Alaska's governor, Sean Parnell, announced Thursday that a special counsel has been named to investigate raids by conducted by federal and state authorities near the town of Chicken.
"Alaskans deserve to know all the facts in this case," Parnell said in a Thursday press release. "While these facts are being gathered, I will continue to be vigilant in defense of Alaskans' liberty and personal property.
Anchorage attorney Brent Cole will be asked to determine, among other things, whether any laws were violated and if different actions could have been taken. The report is due within 90 days.
A spokesman for the federal Environmental Protection Agency, at the time, did not deny that agents wore body armor and carried guns, but said it was not a "raid." The task force included members from 10 state and federal law enforcement agencies.
Some miners, however, saw it differently.
"Imagine coming up to your diggings, only to see agents swarming over it like ants, wearing full body armor, with jackets that say "POLICE" emblazoned on them, and all packing side arms,” gold miner C.R. Hammond told the Alaska Dispatch after the incident. "How would you have felt?

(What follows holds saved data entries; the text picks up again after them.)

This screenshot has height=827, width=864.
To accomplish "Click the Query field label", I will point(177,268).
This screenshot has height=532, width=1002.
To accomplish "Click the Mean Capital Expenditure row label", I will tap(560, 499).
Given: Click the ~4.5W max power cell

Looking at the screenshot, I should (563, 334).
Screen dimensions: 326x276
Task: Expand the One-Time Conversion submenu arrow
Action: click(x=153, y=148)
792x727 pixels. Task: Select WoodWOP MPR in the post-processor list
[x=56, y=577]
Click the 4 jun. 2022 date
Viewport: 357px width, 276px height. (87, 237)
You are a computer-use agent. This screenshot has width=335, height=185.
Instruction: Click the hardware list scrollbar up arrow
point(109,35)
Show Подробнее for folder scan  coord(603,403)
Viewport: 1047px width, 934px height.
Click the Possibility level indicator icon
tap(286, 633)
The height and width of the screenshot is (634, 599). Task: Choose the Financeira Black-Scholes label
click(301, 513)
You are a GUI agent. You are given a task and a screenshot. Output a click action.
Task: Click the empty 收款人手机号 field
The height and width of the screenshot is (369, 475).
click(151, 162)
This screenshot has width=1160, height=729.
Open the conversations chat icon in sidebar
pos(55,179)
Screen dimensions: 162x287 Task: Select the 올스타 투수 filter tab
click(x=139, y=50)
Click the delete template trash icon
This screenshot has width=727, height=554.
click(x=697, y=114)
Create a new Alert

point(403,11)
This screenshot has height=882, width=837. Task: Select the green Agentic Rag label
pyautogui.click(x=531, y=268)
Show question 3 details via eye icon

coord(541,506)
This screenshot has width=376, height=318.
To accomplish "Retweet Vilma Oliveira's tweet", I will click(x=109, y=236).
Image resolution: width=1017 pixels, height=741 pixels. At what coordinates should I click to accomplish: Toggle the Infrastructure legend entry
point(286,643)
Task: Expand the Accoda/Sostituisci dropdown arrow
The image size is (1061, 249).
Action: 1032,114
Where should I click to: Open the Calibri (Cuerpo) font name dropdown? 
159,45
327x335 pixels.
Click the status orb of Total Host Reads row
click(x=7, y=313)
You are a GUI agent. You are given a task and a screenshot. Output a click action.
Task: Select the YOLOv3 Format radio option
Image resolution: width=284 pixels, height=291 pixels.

You would be wondering, 'My God, what have I done now?'"
Parnell has said federal enforcement officers were armed while looking for federal Clean Water Act violations during the raid and an investigator with the state Department of Environmental Conservation joined the agents.
The director of the U.S. Environmental Protection Agency's criminal investigation division has said meetings with miners were cordial and disputed any suggestion that state agency involvement came at the last minute.